*Written task*
Copy verbatim the lines below, starting with the line containing "The width and height of the screenshot is (1144, 910)." and continuing through the end of the entries, including both ends. Leave out the pictures.

Entries from a dataset
· · ·

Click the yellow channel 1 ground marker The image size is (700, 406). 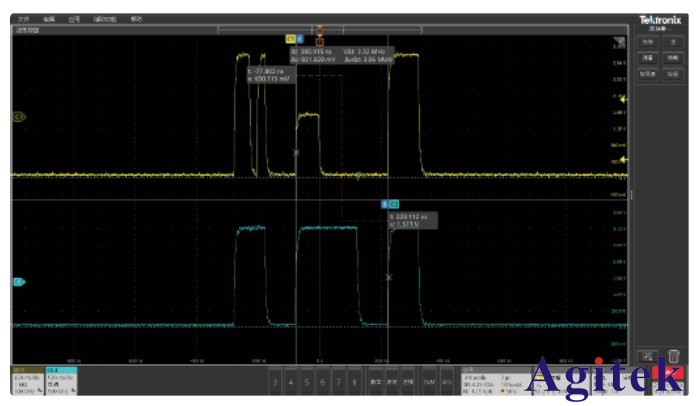18,117
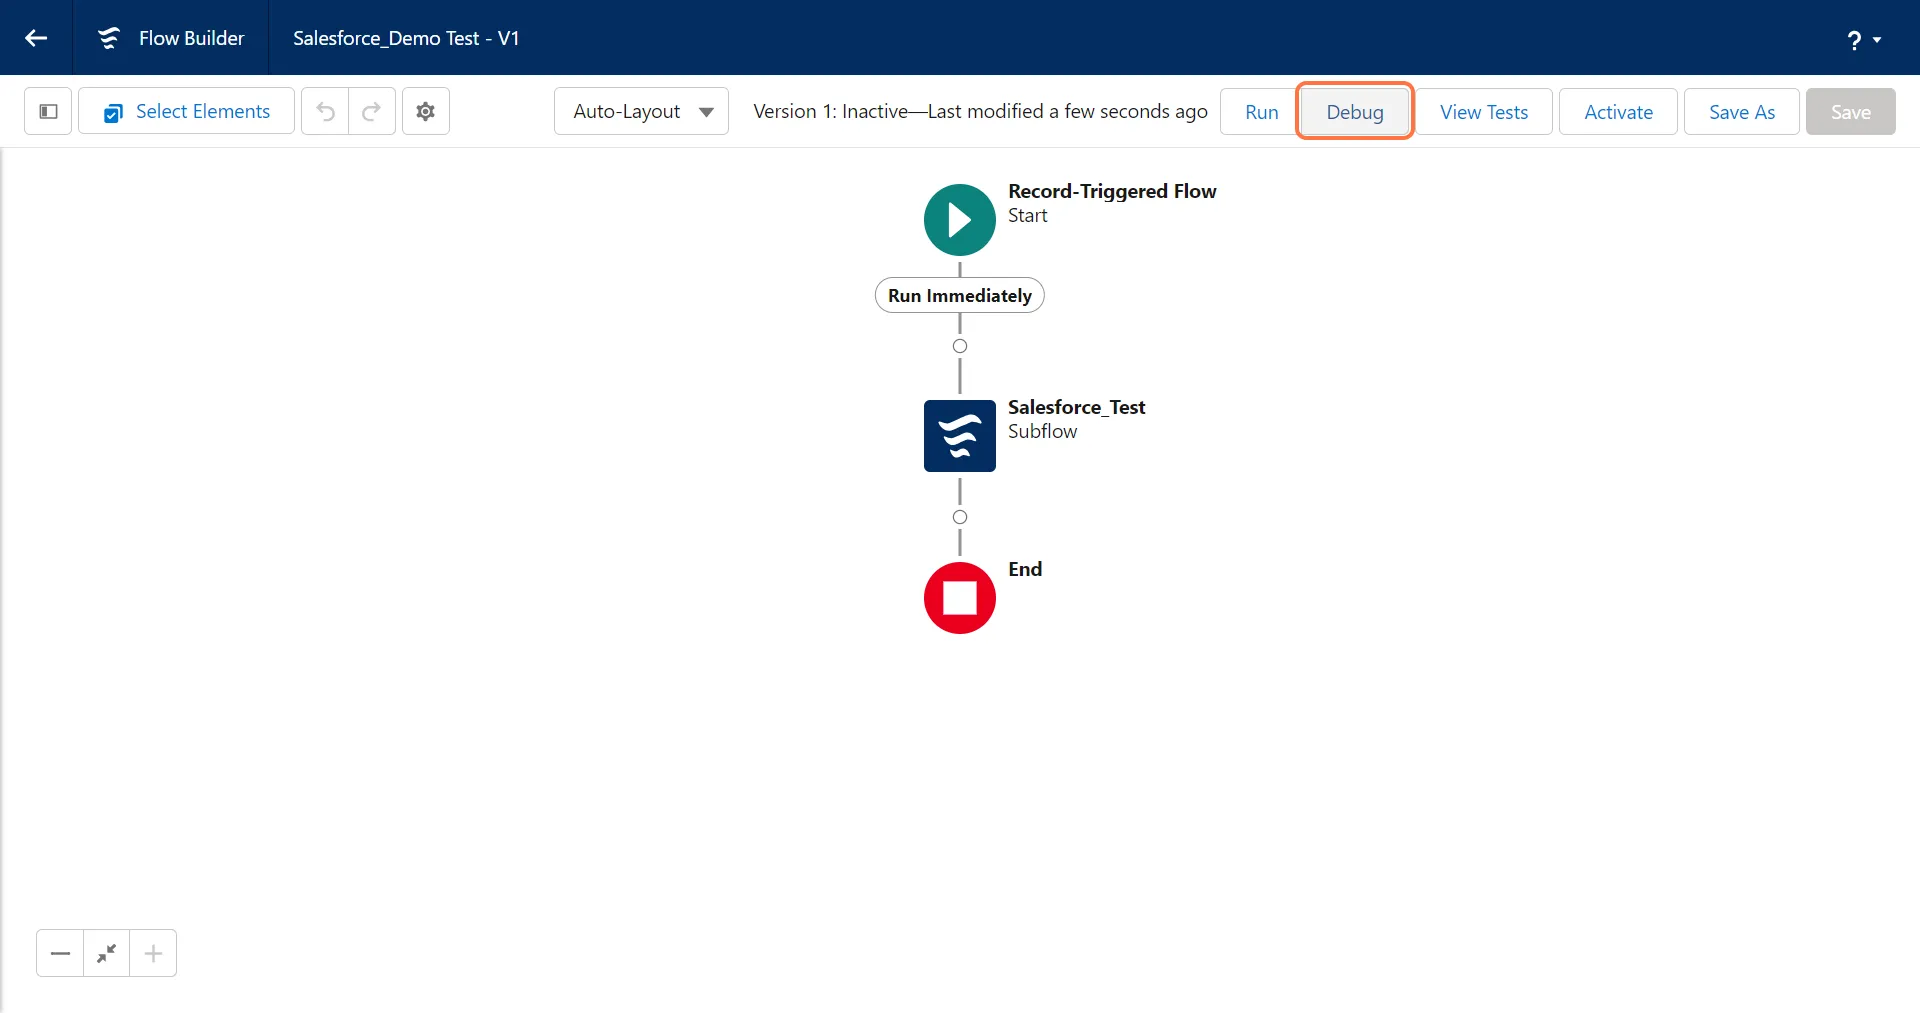The width and height of the screenshot is (1920, 1013).
Task: Click the back arrow to exit Flow Builder
Action: (x=36, y=38)
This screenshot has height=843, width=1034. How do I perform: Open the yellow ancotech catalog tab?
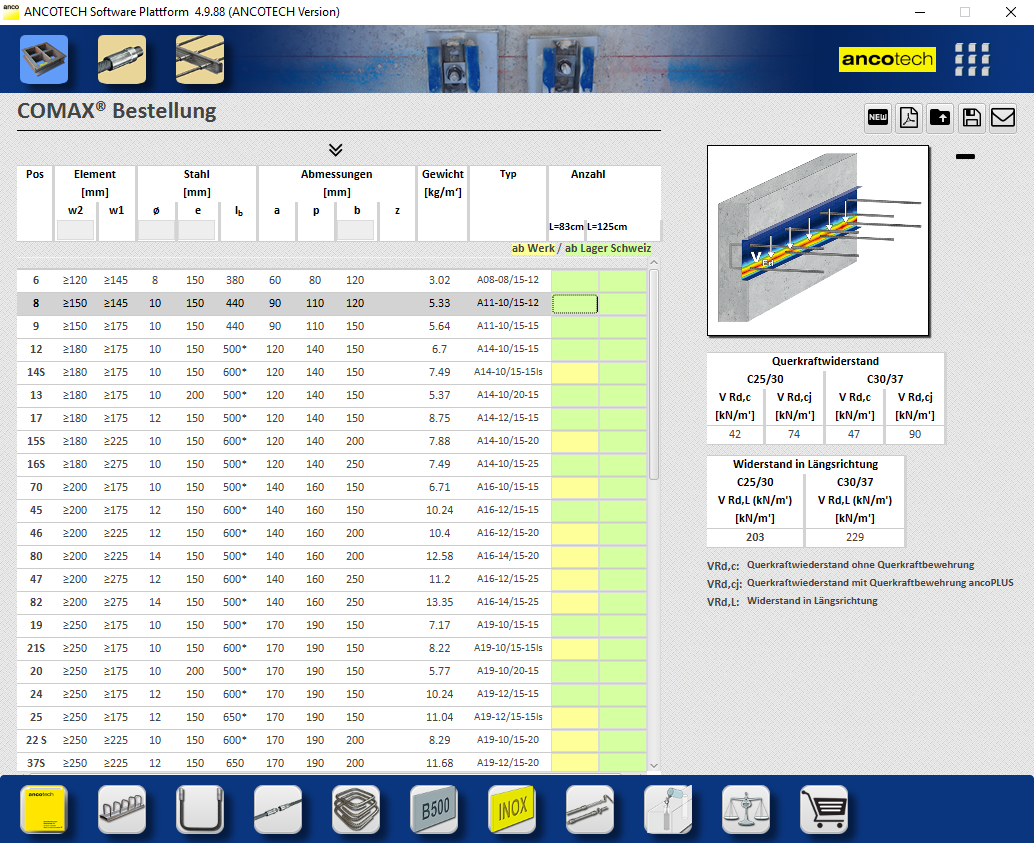[x=44, y=809]
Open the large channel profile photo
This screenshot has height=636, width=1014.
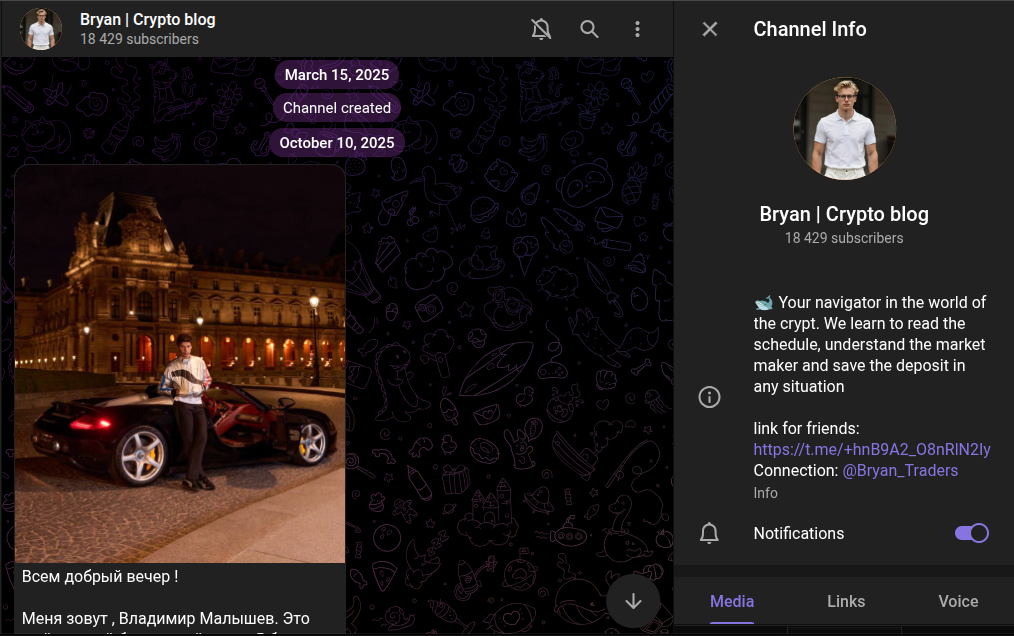click(844, 129)
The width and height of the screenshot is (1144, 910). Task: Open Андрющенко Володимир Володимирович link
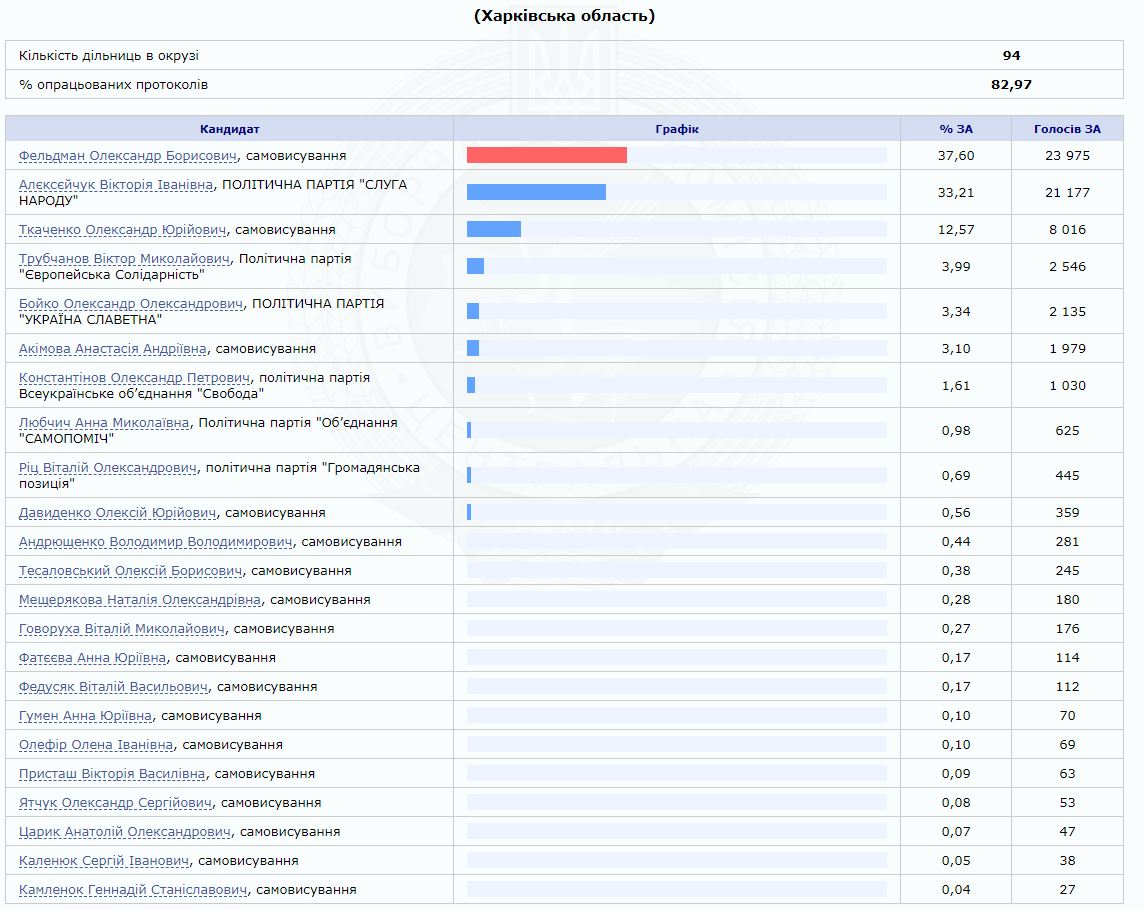point(155,542)
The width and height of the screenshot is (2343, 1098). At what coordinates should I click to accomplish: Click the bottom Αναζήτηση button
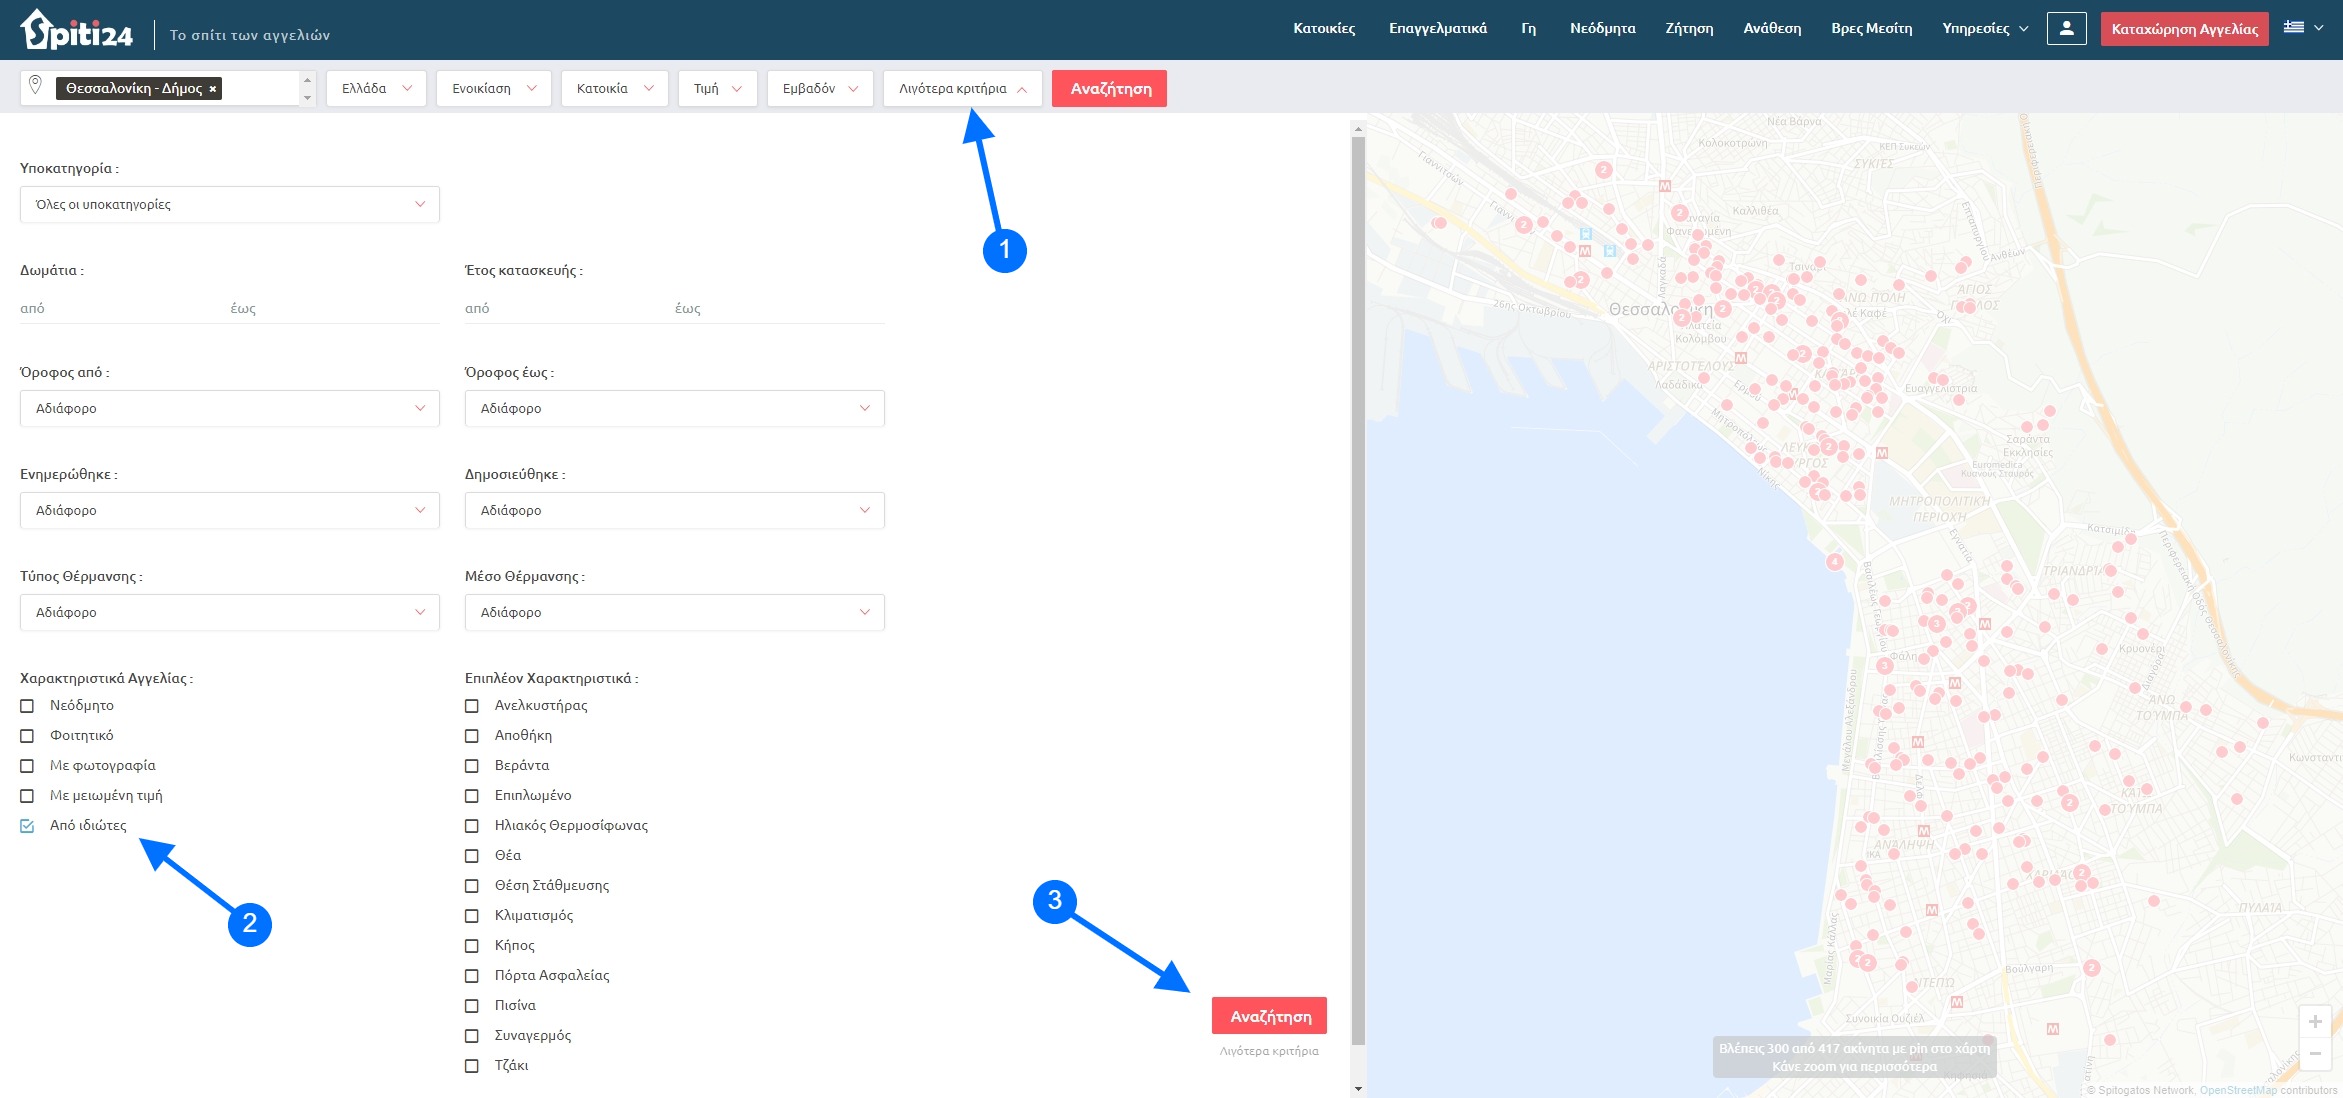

· · ·

*Complete response*
The width and height of the screenshot is (1144, 910). Task: Open Андрющенко Володимир Володимирович link
point(155,542)
The width and height of the screenshot is (2343, 1098). At what coordinates should I click to accomplish: Click the bottom Αναζήτηση button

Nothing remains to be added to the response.